Più stringata la cronista di L’Unione sarda, secondo cui Ganassi avrebbe detto: “Questo nella sottocultura barbaricina si chiama accaramentu ed è estraneo alla giustizia”.
Uno dei due ha censurato le parole del magistrato: o l’uno per indorare con un eufemismo una espressione al limite del razzismo, quel “sottocultura barbaricina”, o l’altra per battezzare di suo spontanea volontà il “processo barbaricino” con un crudo e, ripeto, razzista “sottocultura barbaricina”. Entrambi, però, riferiscono di una incultura del pm che o bolla di “sottocultura” s’accaramentu o ne parla senza sapere di che cosa si tratti.
S’accaramentu, ben più che “barbaricino”, visto che Sedilo non è certamente in Barbagia (a meno che Barbagia non sia considerato non un luogo, ma una categoria dello spirito), è stato ed è un modo di risolvere contrasti davanti a sos òmines, a persone di provati equilibrio e equanimità. Non è estraneo, dunque, alla giustizia né al giusto, anzi, ma semplicemente al codice italiano. Ad un prodotto della storia e della politica, che ieri non c’era e domani potrebbe non esserci.
Non c’era fino alla metà dell’Ottocento, quando ancora vigeva La carta de Logu, e non è detto che debba necessariamente vigere in eterno. La giustizia esisteva anche con la Carta de Logu e continuerà ad esistere anche dopo che, faccio solo per esemplificare, o entrerà in vigore un codice europeo o uno sardo.

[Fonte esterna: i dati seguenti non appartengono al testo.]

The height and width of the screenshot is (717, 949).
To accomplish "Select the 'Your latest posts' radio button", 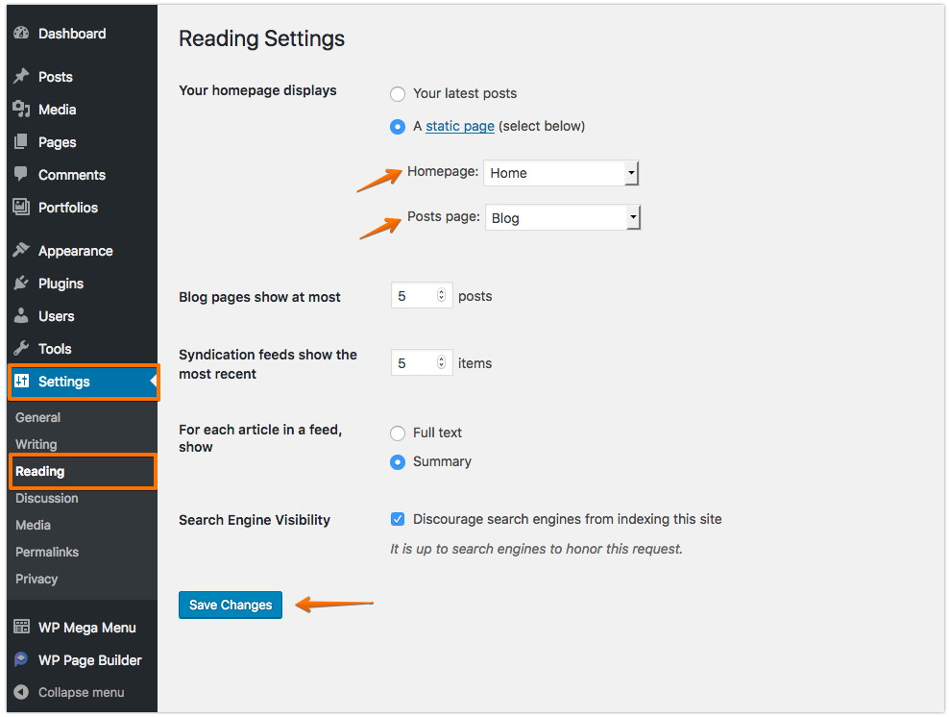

Resterebbe poi da dimostrare che quella che ha prodotto il codice sardo o barbaricino sia una “sottocultura” o, come io penso, una cultura giuridica cui è stato impedito di svilupparsi e modernizzarsi. Ed è da dimostrare anche che la cultura, quella a tutto tondo, sia approdata in Sardegna solo con i codici italiani.